> [WRITTEN EXERCISE A] Do these three statements agree with the ISE recovery notes below? (i) The PSN-B1/B2 VMs are deployed on the same version and patch. (ii) The PSNs are added on PAN-B with the Policy Service persona. (iii) Replication is already In Sync when the PSN validation is first run. Answer yes or no for each, quoting the deciding words.

> [EXTRACT]
CLI Alternative (MNT-B):
repository SFTP_DR restore ise-ops ise_ops_YYYY-MM-DD_HHMM repository SFTP_DR encryption-key <ENC_KEY>
Validate:
- Operations → Reports → Authentications → historic data present.
- Operations → RADIUS → Live Logs → new logs appear after PSNs join.
[Screenshot: Reports populated]
Phase 4 — Stand Up PSNs in DR and Reattach Access Network
4.1 Deploy PSN-B1/B2 VMs (same version/patch)
CLI (each PSN):
show version show ntp ; show dns
4.2 Register PSNs to PAN-B
GUI (PAN-B): Deployment → Register Node
→ add PSN-B1/B2 with Policy Service persona.
[Screenshot: Register PSN-B1/B2]

Validate (CLI on PSN):
show application status ise
Processes running; Replication In Sync later.
4.3 Certificates for PSNs (EAP/Portal as needed)

> [WRITTEN EXERCISE B] Can you rewrite the rows below as a Markdown table with the columns n and Line, covering only the stretch from the first row through the line that contains "pyautogui.click(x=17, y=73)"? Drop blank lines and leave the pictures out.

> [SOURCE DATA]

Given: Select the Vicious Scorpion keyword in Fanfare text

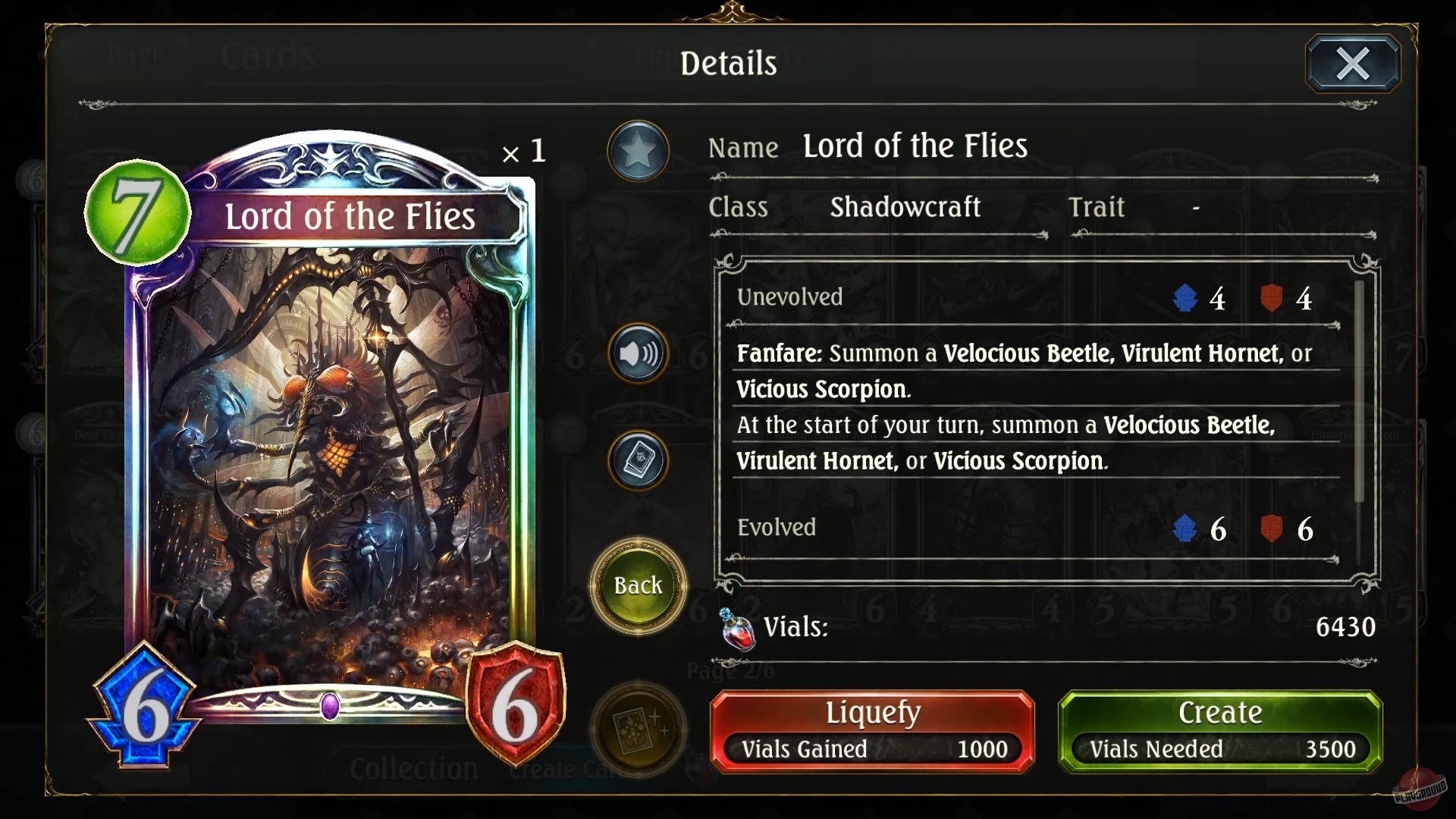Looking at the screenshot, I should [822, 389].
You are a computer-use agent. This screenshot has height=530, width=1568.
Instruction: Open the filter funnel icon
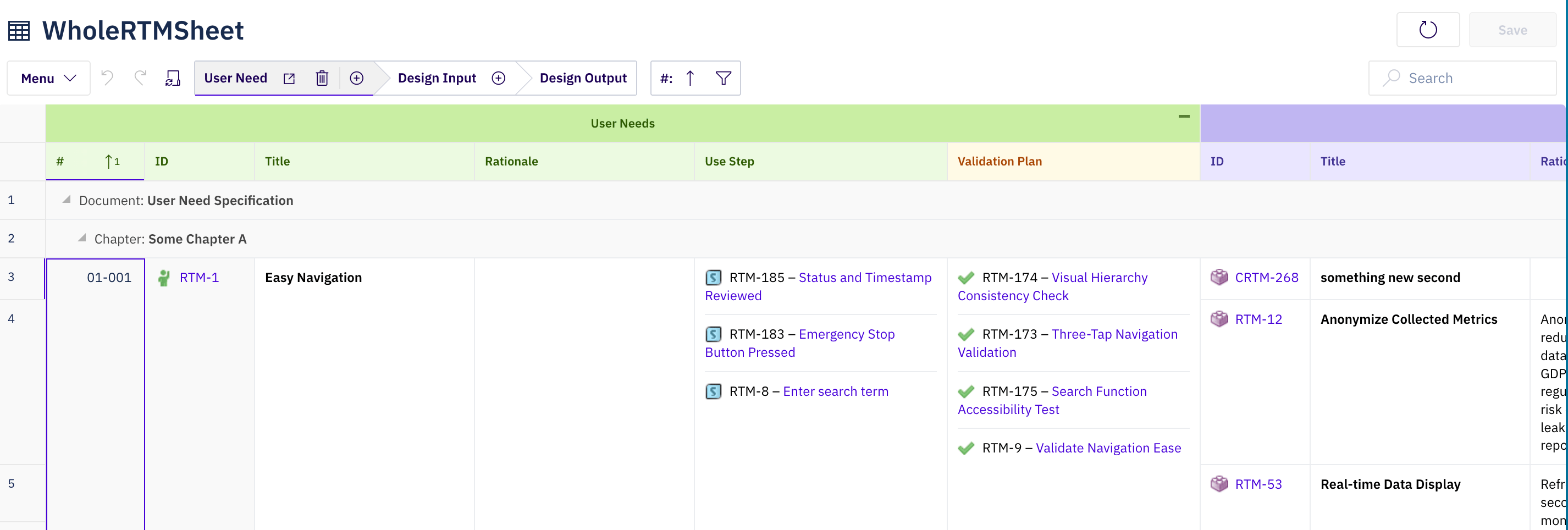coord(723,79)
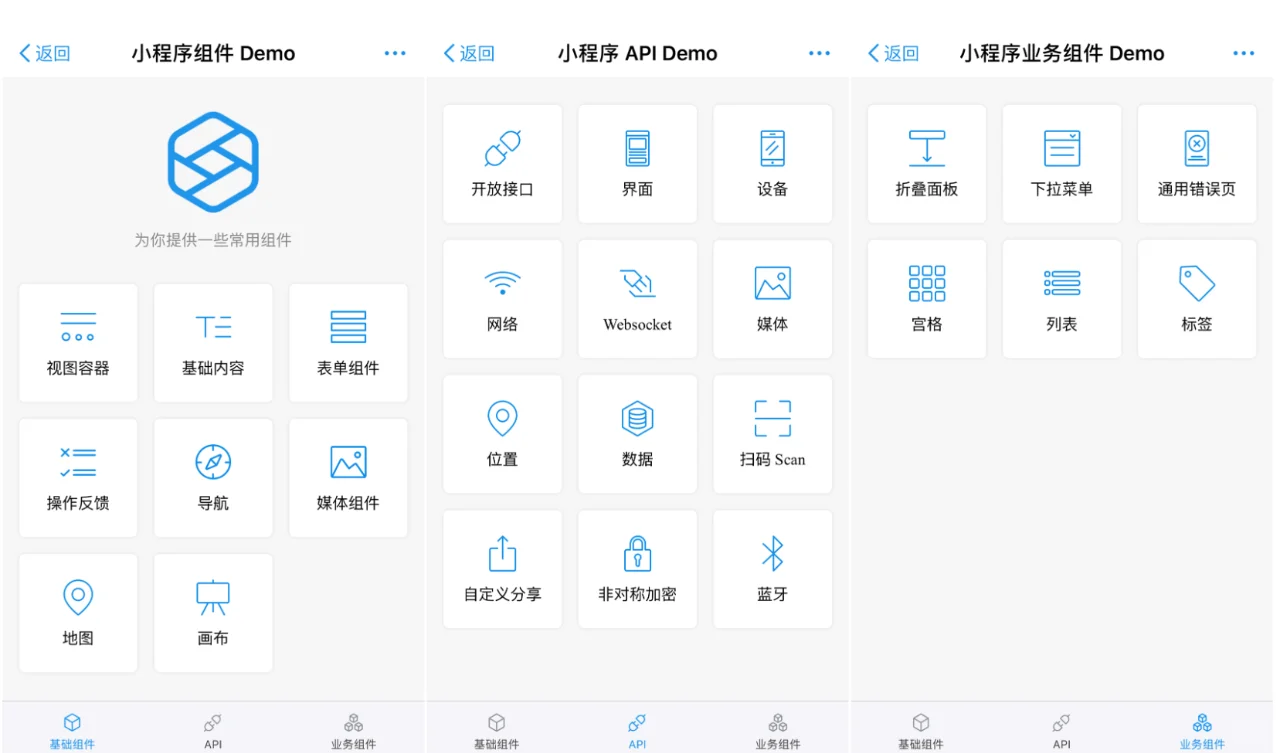Viewport: 1280px width, 753px height.
Task: Select the Websocket API icon
Action: tap(637, 299)
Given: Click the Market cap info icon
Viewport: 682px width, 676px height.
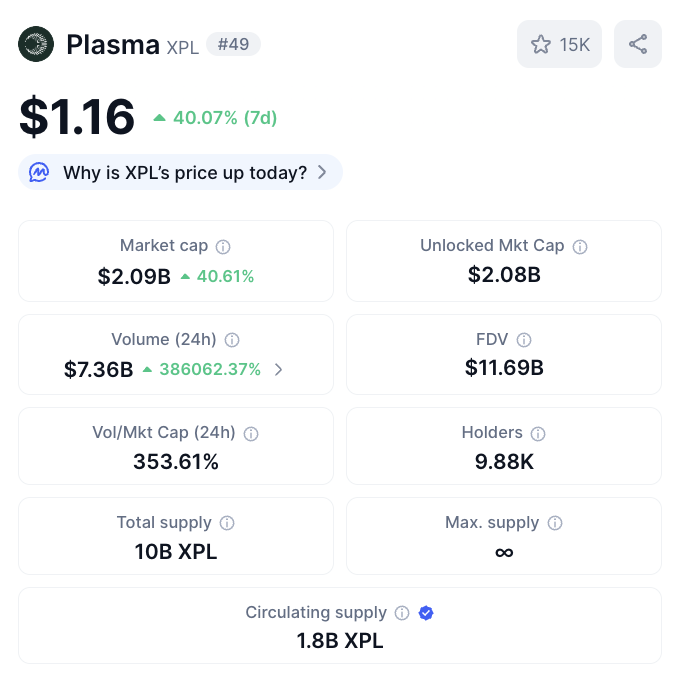Looking at the screenshot, I should coord(223,247).
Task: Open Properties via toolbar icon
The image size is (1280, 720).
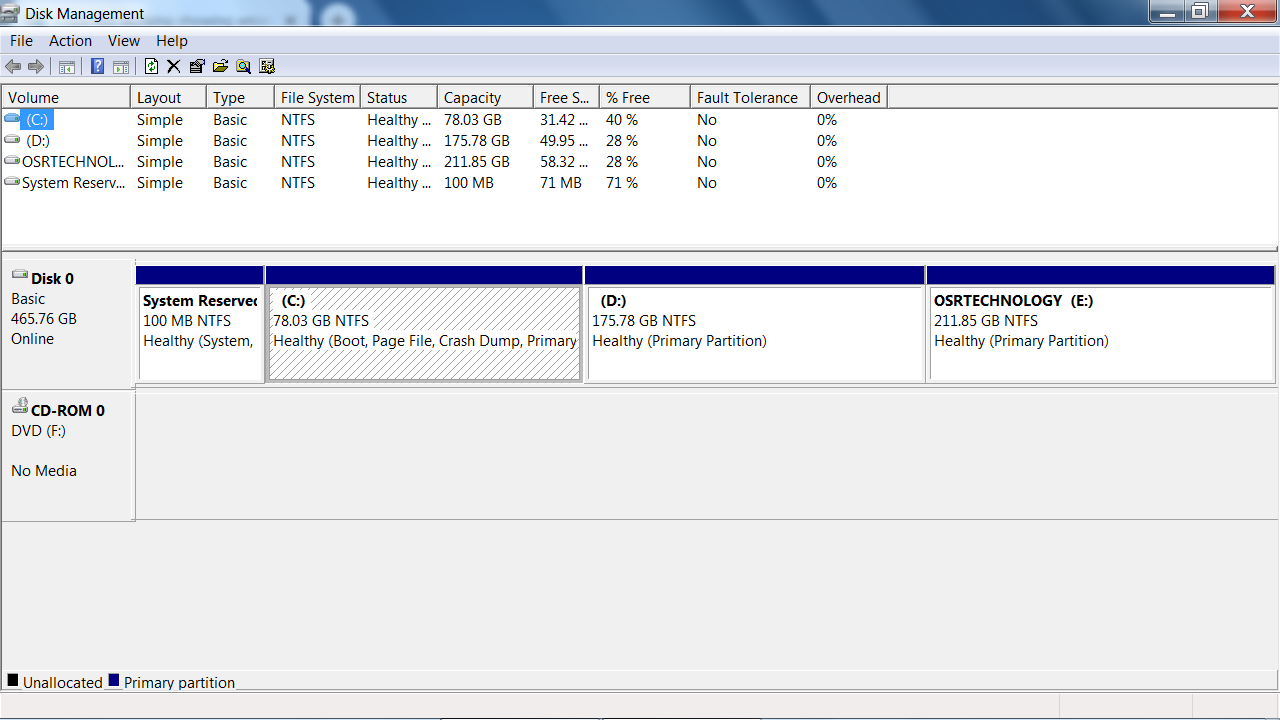Action: point(196,67)
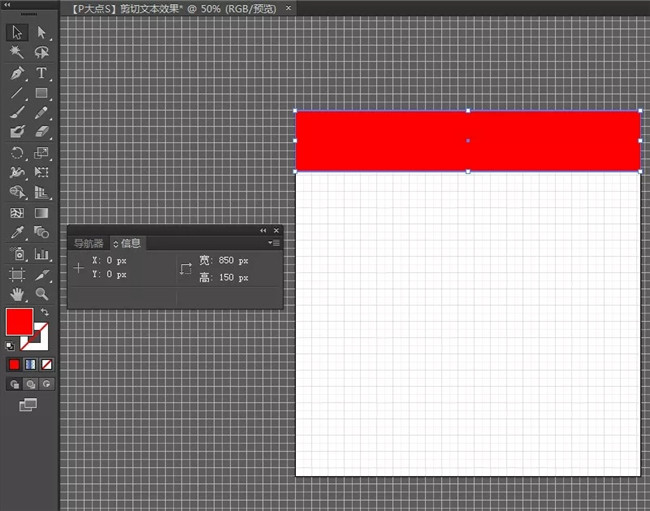Select the Pen tool
The width and height of the screenshot is (650, 511).
pyautogui.click(x=17, y=73)
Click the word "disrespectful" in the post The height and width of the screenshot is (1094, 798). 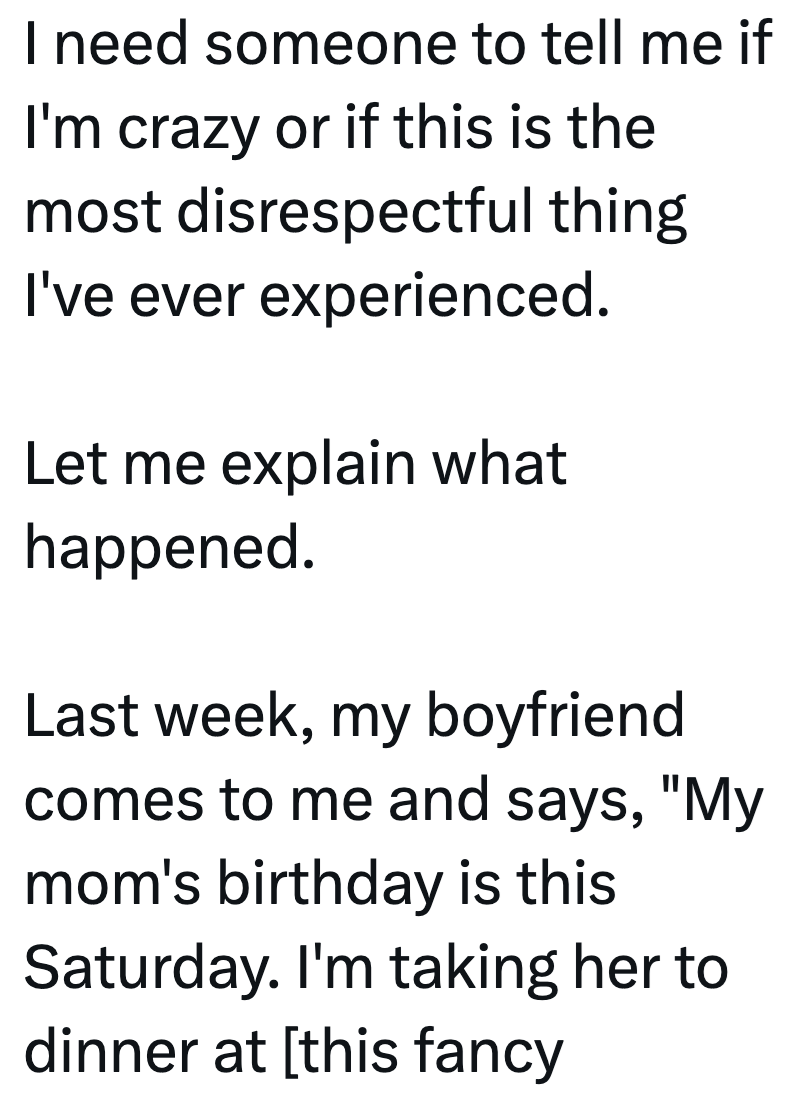[x=355, y=213]
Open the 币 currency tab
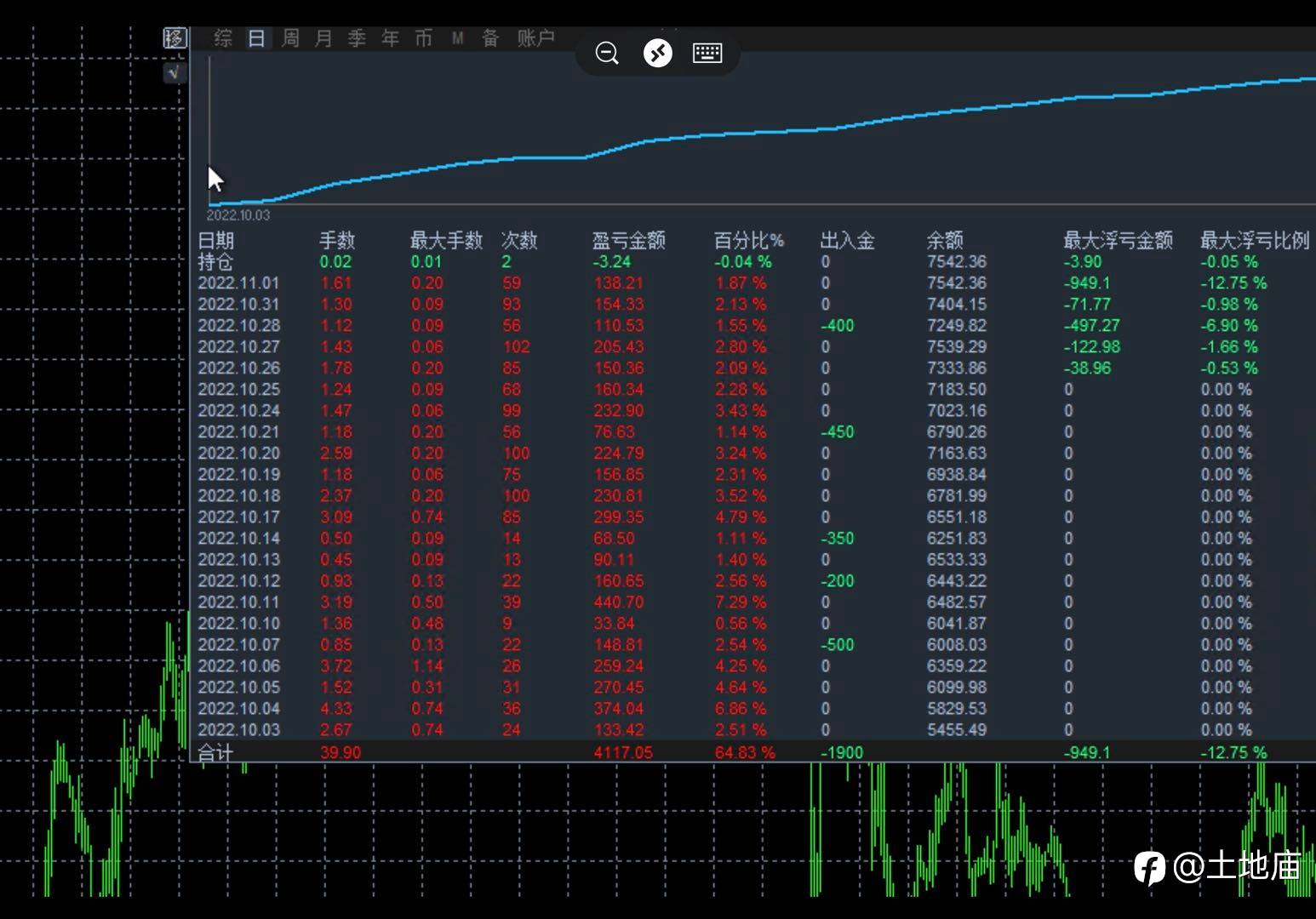This screenshot has height=919, width=1316. 423,38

> [EXERCISE OUTPUT A]
(i) Yes: "Deploy PSN-B1/B2 VMs (same version/patch)"
(ii) Yes: "add PSN-B1/B2 with Policy Service persona."
(iii) No: "Processes running; Replication In Sync later."

> [EXERCISE OUTPUT B]
| n | Line |
|---|---|
| 1 | Given: Select the Vicious Scorpion keyword in Fanfare text |
| 2 | Looking at the screenshot, I should [822, 389]. |
| 3 | You are a computer-use agent. This screenshot has height=530, width=1568. |
| 4 | Instruction: Open the filter funnel icon |
| 5 | coord(723,79) |
| 6 | Viewport: 1280px width, 753px height. |
| 7 | Task: Select the Websocket API icon |
| 8 | Action: tap(637, 299) |
| 9 | Given: Click the Market cap info icon |
| 10 | Viewport: 682px width, 676px height. |
| 11 | Looking at the screenshot, I should coord(223,247). |
| 12 | Task: Open Properties via toolbar icon |
| 13 | The image size is (1280, 720). |
| 14 | Action: point(196,67) |
| 15 | Select the Pen tool |
| 16 | The width and height of the screenshot is (650, 511). |
| 17 | pyautogui.click(x=17, y=73) |